The iabak git repository (https://github.com/ArchiveTeam/IA.BAK) has a "server" branch which contains scripts used on the server. This repository is checked out on the server in /usr/local/IA.BAK/

This is where the code for things like updating the stats on the web page, handling new user registration, and sending shard expiry warning emails, etc lives.

Creating new shards

This assumes you have an account on the server. We're looking for SHARDMASTERS, so step right up..!

Creating a new shard is a four step process:

  • Pick collections to include in the shard
  • Create a shard git repository containing all the files in the items in those collections.
  • Install the shard git repository on the server
  • Update the repolist to include the repository, so clients will begin using it.

Pick collections

Pick some collections that need to be backed up, and have not been backed up before.

We don't have any kind of a list or index of already included collections -- yet -- so make sure existing shards don't already include your collections. On the iabak server, /srv/shard/ contains clones of all the shards git repos, so you can look around in there to check.

For scalability reasons, shards should not have more than around 100,000 files in them. And, it tends to work best for the total size of files in a shard to be in the 1-4 TB range. It takes some guesswork to pick a good combination of collections to meet these targets. Might take a few tries.

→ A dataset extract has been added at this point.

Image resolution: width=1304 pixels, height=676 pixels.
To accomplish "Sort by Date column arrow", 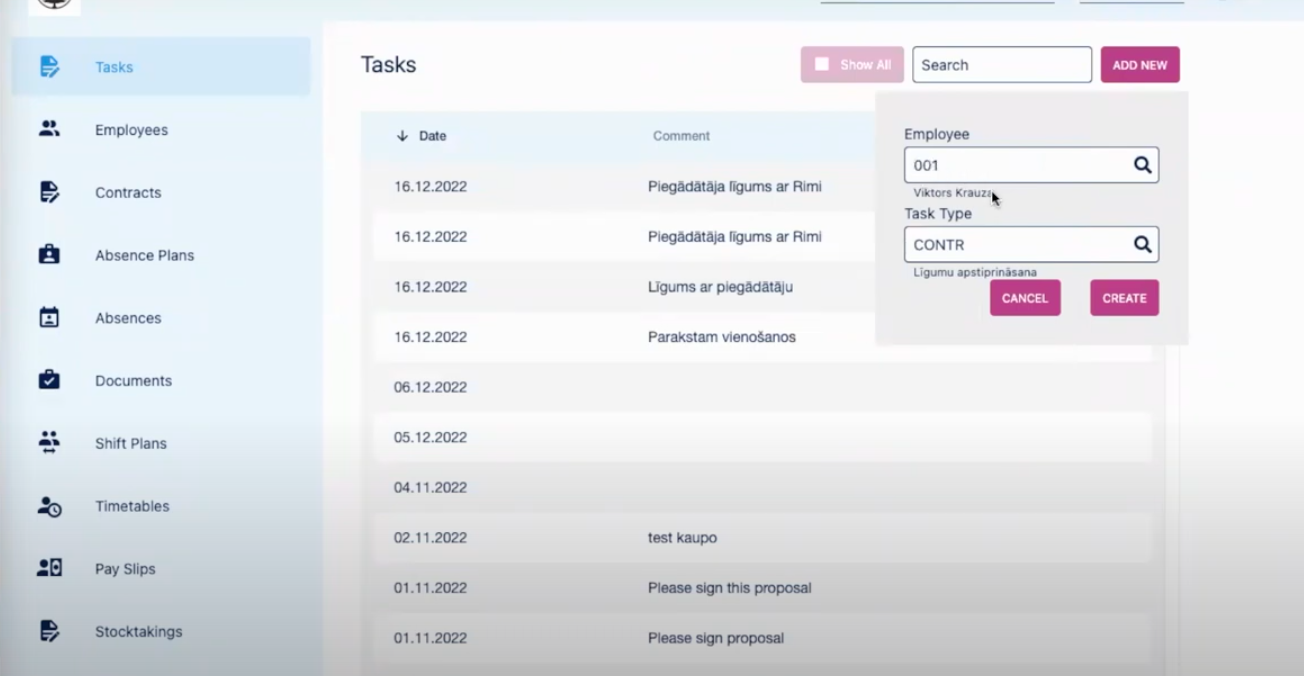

Closure generated some candidate shards, which all have a reasonable number of collections in them, but the collections are machine-selected. These are in /var/www/html/candidateshards/ on the server. (If you use one of these lists to create a shard, delete it afterwards to avoid dups.)

Create shard git repository

For this, you will need a clone of the iabak git repository, with the server branch checked out.

You also need to add the file md5_collection_url.txt.pick1.sorted.uniq to the same directory. This is a 21gb file from the Internet Archive's census. There's a copy on the server in /home/joey/IA.BAK/md5_collection_url.txt.pick1.sorted.uniq.

   git clone git@github.com:ArchiveTeam/IA.BAK.git
   cd IA.BAK
   ln -s /home/joey/IA.BAK/md5_collection_url.txt.pick1.sorted.uniq

Now you can run ./mkSHARD to create a shard. It takes two parameters. First parameter is either a file in the format used for the files in /var/www/html/candidateshards/, or the first parameter can just be a list of names of collections. The second parameter is the number of the shard.

So, for example:

   ./mkSHARD "millionbooks pimslibrary Princeton" 12

Or:

   ./mkSHARD /var/www/html/candidateshards/smallestfirst83.lst 12

It will take a while! Eventually, you'll get a SHARDn.git repository created in the current directory. The `git annex info` of the repository will also be displayed. Pay attention to the total size of the shard, and the number of files in it. If it's too big/too small, you can rm -rf the SHARDn.git and try again with a different set of collections.

Install shard git repository =

Still in the same directory, run ./setupshardrepo to install the shard. Its first parameter is the full name of the shard (eg "SHARD12"), and the second parameter is the full path to the shard's git repository.

For example:

   sudo ./setupshardrepo SHARD12 `pwd`/SHARD12.git

TODO: Obviously this needs sudo access, so something needs to be done to give SHARDMASTERs sudo access, or make it not need that..

This create a user named eg SHARD12, and installs the repo in their home directory.

Update repolist

Finally, time to tell clients to use the new shard. In the iabak git repo, check out the master branch, and edit the repolist file. See repolist.README for details about this file. You will probably want to add the new shard in reserve state to start with.

For example:

   shard12 SHARD12@iabak.archiveteam.org:shard12 reserve

Commit and push, and as clients update they will become aware of the shard.

Also, the iabak website will add the shard to the display on its next update.